Утром 18 февраля, ради того, чтобы компенсировать фатальное промедление Виктора, генералы Жерар, Пайоль и Шато напали на Монтеро и прорвались к мосту. Шато, зять Виктора, погиб одним из первых. В грудь лошади Пайоля попало пушечное ядро, и сам генерал спасся чудом — его подбросило высоко в воздух, но он упал, не получив смертельных ран. После шестичасового боя город и мост были захвачены, и защитники, не сумевшие перебраться через Сену, попали в плен или утонули.
Посреди сражения явился сам император, примчавшись на артиллерийскую батарею как нетерпеливый лейтенант; спешившись, он стал устанавливать одну из пушек. Несколько минут французские артиллеристы имели возможность увидеть канонира-курсанта двадцатилетней давности. Когда кто-то заметил, что императору следует оставить эту работу подчиненным и не рисковать судьбой армии, подставляя себя под пули, Наполеон ответил не без бравады: «Не волнуйтесь! Еще не отлита та пуля, что убьет меня». Он по-прежнему был убежден, что умрет в постели, как «последний м…к».

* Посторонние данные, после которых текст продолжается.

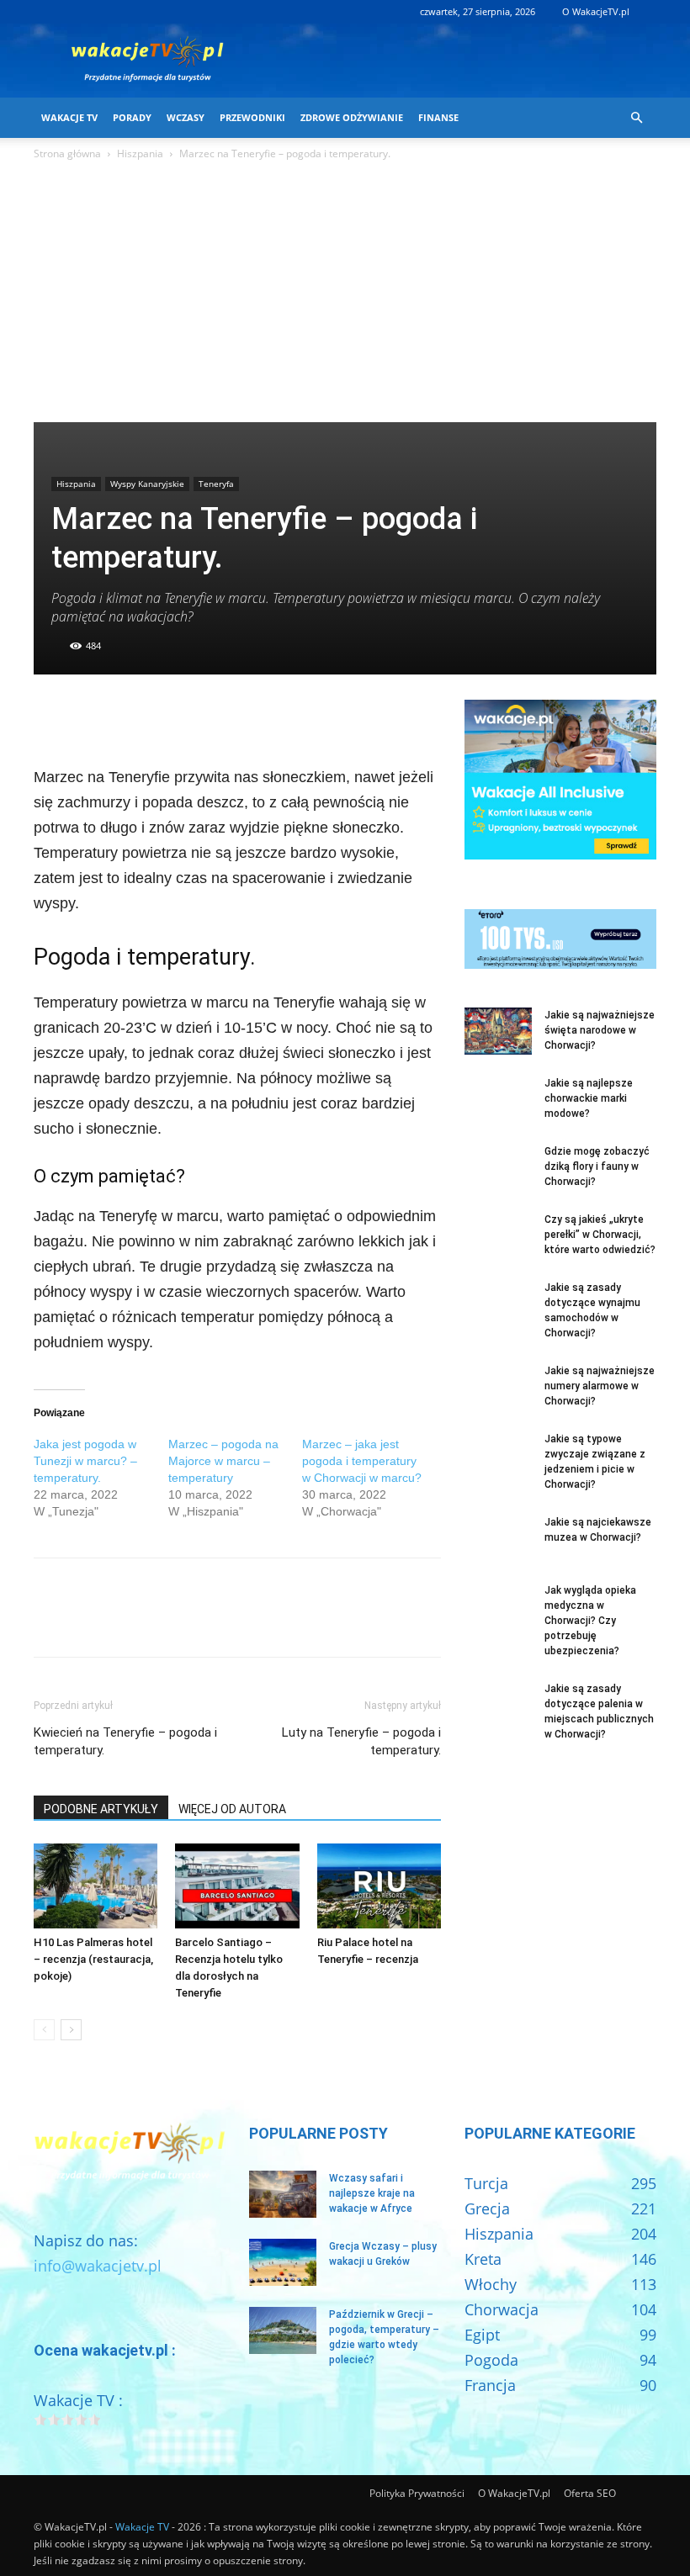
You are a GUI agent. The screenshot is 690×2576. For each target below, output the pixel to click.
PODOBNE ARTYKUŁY (101, 1809)
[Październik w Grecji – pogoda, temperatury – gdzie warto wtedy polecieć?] (282, 2330)
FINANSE (438, 117)
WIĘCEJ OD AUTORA (232, 1809)
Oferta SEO (590, 2493)
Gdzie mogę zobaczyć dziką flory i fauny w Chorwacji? (597, 1166)
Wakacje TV (69, 117)
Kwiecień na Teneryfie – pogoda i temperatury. (125, 1741)
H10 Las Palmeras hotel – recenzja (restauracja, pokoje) (93, 1959)
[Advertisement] (345, 296)
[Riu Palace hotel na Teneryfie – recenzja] (379, 1885)
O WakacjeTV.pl (595, 11)
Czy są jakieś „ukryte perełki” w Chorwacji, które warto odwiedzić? (600, 1235)
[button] (636, 117)
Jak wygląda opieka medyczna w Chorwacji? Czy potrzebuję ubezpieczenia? (590, 1620)
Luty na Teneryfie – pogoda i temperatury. (361, 1741)
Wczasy (185, 117)
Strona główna (67, 153)
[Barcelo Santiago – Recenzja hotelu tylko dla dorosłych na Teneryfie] (237, 1885)
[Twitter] (89, 716)
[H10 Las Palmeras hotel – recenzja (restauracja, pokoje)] (95, 1885)
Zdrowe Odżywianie (351, 117)
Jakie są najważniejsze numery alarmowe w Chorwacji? (599, 1386)
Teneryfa (216, 483)
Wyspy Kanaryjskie (147, 483)
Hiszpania (140, 153)
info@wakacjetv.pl (98, 2266)
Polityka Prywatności (416, 2493)
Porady (132, 117)
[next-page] (71, 2029)
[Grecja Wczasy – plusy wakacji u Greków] (282, 2262)
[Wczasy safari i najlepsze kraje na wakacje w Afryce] (282, 2194)
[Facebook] (50, 716)
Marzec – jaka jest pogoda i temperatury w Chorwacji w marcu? (362, 1460)
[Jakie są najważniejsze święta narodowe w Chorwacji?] (498, 1031)
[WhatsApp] (166, 716)
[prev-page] (44, 2029)
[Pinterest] (128, 716)
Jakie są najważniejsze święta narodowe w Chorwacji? (599, 1030)
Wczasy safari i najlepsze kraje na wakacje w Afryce (372, 2193)
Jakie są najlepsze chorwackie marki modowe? (588, 1098)
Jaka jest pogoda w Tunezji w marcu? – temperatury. (85, 1460)
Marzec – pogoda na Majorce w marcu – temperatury (223, 1460)
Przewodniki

Но его воодушевление продолжалось не долго. Едва враг отступил, он начал рассыпать упреки направо и налево. Больше всего досталось Виктору за то, что тот не штурмовал мост накануне вечером; его не просто обругали, но и отстранили от командования, а его корпус передали Жерару, оставшемуся в живых герою атаки. Виктор признавал свою вину, но говорил, что он и так уже достаточно наказан: его зять Шато заплатил жизнью за нерадивость маршала. Слегка остыв, поскольку Виктор числился среди его старейших друзей, Наполеон отдал ему под команду две дивизии гвардии, но все равно Виктор должен был подчиняться Нею.
Виктор был не единственным высокопоставленным офицером, испытавшим на себе гнев императора. Один генерал был отчитан за то, что потерял пушки, а второй предан полевому суду, так как не сумел обеспечить свои батареи боеприпасами. Но на долю нижестоящих выпали похвалы. Император отдал должное бретонским национальным гвардейцам, сказав, что «жители запада всегда хранили верность монархии». Содержалась ли в его словах ирония? Запад в течение всей революции поддерживал Бурбонов. Гражданская война, запятнанная зверствами с обеих сторон, бушевала в Бретани и Вандее с того момента, как голова Людовика XVI скатилась в корзину, и до тех пор, пока Наполеон в роли первого консула не заключил мир с инсургентами.
В ночь на 18 февраля он ночевал в замке Сюрвиль и провел там весь следующий день. Среди писем, продиктованных им до отбытия, было и короткое послание к господину де Шампаньи, герцогу Кадорскому, который занимался тем, что впоследствии получило гордое или унизительное название «психологическая война». Это письмо лучше, чем какие-либо из выпущенных в то время декретов и бюллетеней, показывает, какое значение Наполеон придавал пропаганде. «Императрица прислала мне очень интересный портрет Короля Римского в польском костюме, читающего молитву… Мне бы хотелось, чтобы по этой картине была сделана гравюра с подписью „Я молюсь Богу за моего отца и за Францию“… Если эту небольшую гравюру можно выпустить за сорок восемь часов и пустить в продажу, она бы произвела великолепный эффект…»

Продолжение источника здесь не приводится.